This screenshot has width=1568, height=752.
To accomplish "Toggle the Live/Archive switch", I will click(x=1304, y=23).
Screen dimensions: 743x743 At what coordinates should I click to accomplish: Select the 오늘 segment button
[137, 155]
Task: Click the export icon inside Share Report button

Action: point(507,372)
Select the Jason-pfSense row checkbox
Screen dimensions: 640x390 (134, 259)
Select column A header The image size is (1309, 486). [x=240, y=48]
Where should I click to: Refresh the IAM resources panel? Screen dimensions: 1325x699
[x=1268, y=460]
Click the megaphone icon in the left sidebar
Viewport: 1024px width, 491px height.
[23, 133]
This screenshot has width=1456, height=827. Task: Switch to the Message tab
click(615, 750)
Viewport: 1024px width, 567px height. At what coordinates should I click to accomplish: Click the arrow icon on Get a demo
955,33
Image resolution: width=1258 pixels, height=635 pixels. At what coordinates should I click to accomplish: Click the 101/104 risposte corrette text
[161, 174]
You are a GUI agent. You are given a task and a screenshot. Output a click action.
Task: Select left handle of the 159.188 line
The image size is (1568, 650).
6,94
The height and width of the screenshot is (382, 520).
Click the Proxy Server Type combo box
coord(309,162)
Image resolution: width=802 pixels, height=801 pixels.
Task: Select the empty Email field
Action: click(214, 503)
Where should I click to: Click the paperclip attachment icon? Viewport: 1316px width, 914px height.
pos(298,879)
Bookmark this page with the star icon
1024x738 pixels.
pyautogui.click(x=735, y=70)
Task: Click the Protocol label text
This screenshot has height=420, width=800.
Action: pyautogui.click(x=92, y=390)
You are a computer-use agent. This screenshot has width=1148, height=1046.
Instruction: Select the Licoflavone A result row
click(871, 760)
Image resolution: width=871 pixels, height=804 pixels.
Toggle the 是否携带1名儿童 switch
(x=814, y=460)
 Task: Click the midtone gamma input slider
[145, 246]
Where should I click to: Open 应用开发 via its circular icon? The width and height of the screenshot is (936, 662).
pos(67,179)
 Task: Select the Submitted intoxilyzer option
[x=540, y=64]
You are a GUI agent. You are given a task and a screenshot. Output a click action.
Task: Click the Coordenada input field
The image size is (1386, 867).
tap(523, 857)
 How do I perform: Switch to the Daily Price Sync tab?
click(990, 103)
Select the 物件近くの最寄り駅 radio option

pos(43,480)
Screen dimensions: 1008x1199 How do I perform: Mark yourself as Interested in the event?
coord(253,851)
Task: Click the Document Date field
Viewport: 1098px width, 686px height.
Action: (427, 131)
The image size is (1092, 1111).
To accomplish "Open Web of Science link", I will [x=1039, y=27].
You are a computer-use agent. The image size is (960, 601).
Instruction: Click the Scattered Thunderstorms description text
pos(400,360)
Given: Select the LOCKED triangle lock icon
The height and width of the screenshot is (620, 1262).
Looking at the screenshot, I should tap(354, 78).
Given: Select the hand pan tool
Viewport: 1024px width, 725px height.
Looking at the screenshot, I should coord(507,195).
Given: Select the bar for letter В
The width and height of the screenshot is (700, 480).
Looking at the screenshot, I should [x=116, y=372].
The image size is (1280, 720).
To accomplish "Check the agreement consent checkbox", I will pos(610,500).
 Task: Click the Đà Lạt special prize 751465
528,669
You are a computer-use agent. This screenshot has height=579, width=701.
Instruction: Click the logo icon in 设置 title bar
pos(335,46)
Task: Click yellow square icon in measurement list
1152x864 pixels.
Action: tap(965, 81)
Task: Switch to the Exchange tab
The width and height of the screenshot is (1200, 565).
######
Task goal: Give an exact copy of all the data shown above.

Task output:
This screenshot has width=1568, height=752.
To accomplish "Toggle the Live/Archive switch", I will click(x=1304, y=23).
Screen dimensions: 743x743 At what coordinates should I click to accomplish: Select the 오늘 segment button
[137, 155]
Task: Click the export icon inside Share Report button

Action: point(507,372)
Select the Jason-pfSense row checkbox
Screen dimensions: 640x390 (134, 259)
Select column A header The image size is (1309, 486). [x=240, y=48]
Where should I click to: Refresh the IAM resources panel? Screen dimensions: 1325x699
[x=1268, y=460]
Click the megaphone icon in the left sidebar
Viewport: 1024px width, 491px height.
[23, 133]
This screenshot has width=1456, height=827. Task: Switch to the Message tab
click(615, 750)
Viewport: 1024px width, 567px height. At what coordinates should I click to accomplish: Click the arrow icon on Get a demo
955,33
Image resolution: width=1258 pixels, height=635 pixels. At what coordinates should I click to accomplish: Click the 101/104 risposte corrette text
[161, 174]
You are a GUI agent. You are given a task and a screenshot. Output a click action.
Task: Select left handle of the 159.188 line
The image size is (1568, 650).
6,94
The height and width of the screenshot is (382, 520).
Click the Proxy Server Type combo box
coord(309,162)
Image resolution: width=802 pixels, height=801 pixels.
Task: Select the empty Email field
Action: click(214, 503)
Where should I click to: Click the paperclip attachment icon? Viewport: 1316px width, 914px height.
pos(298,879)
Bookmark this page with the star icon
1024x738 pixels.
pyautogui.click(x=735, y=70)
Task: Click the Protocol label text
This screenshot has height=420, width=800.
Action: pyautogui.click(x=92, y=390)
You are a computer-use agent. This screenshot has width=1148, height=1046.
Instruction: Select the Licoflavone A result row
click(871, 760)
Image resolution: width=871 pixels, height=804 pixels.
Toggle the 是否携带1名儿童 switch
(x=814, y=460)
 Task: Click the midtone gamma input slider
[145, 246]
Where should I click to: Open 应用开发 via its circular icon? The width and height of the screenshot is (936, 662).
pos(67,179)
 Task: Select the Submitted intoxilyzer option
[x=540, y=64]
You are a GUI agent. You are given a task and a screenshot. Output a click action.
Task: Click the Coordenada input field
The image size is (1386, 867).
tap(523, 857)
 How do I perform: Switch to the Daily Price Sync tab?
click(990, 103)
Select the 物件近くの最寄り駅 radio option

pos(43,480)
Screen dimensions: 1008x1199 How do I perform: Mark yourself as Interested in the event?
coord(253,851)
Task: Click the Document Date field
Viewport: 1098px width, 686px height.
Action: (427, 131)
The image size is (1092, 1111).
To accomplish "Open Web of Science link", I will [x=1039, y=27].
You are a computer-use agent. The image size is (960, 601).
Instruction: Click the Scattered Thunderstorms description text
pos(400,360)
Given: Select the LOCKED triangle lock icon
The height and width of the screenshot is (620, 1262).
Looking at the screenshot, I should tap(354, 78).
Given: Select the hand pan tool
Viewport: 1024px width, 725px height.
Looking at the screenshot, I should coord(507,195).
Given: Select the bar for letter В
The width and height of the screenshot is (700, 480).
Looking at the screenshot, I should [x=116, y=372].
The image size is (1280, 720).
To accomplish "Check the agreement consent checkbox", I will pos(610,500).
 Task: Click the Đà Lạt special prize 751465
528,669
You are a computer-use agent. This screenshot has height=579, width=701.
Instruction: Click the logo icon in 设置 title bar
pos(335,46)
Task: Click yellow square icon in measurement list
1152x864 pixels.
Action: tap(965, 81)
Task: Switch to the Exchange tab
The width and height of the screenshot is (1200, 565).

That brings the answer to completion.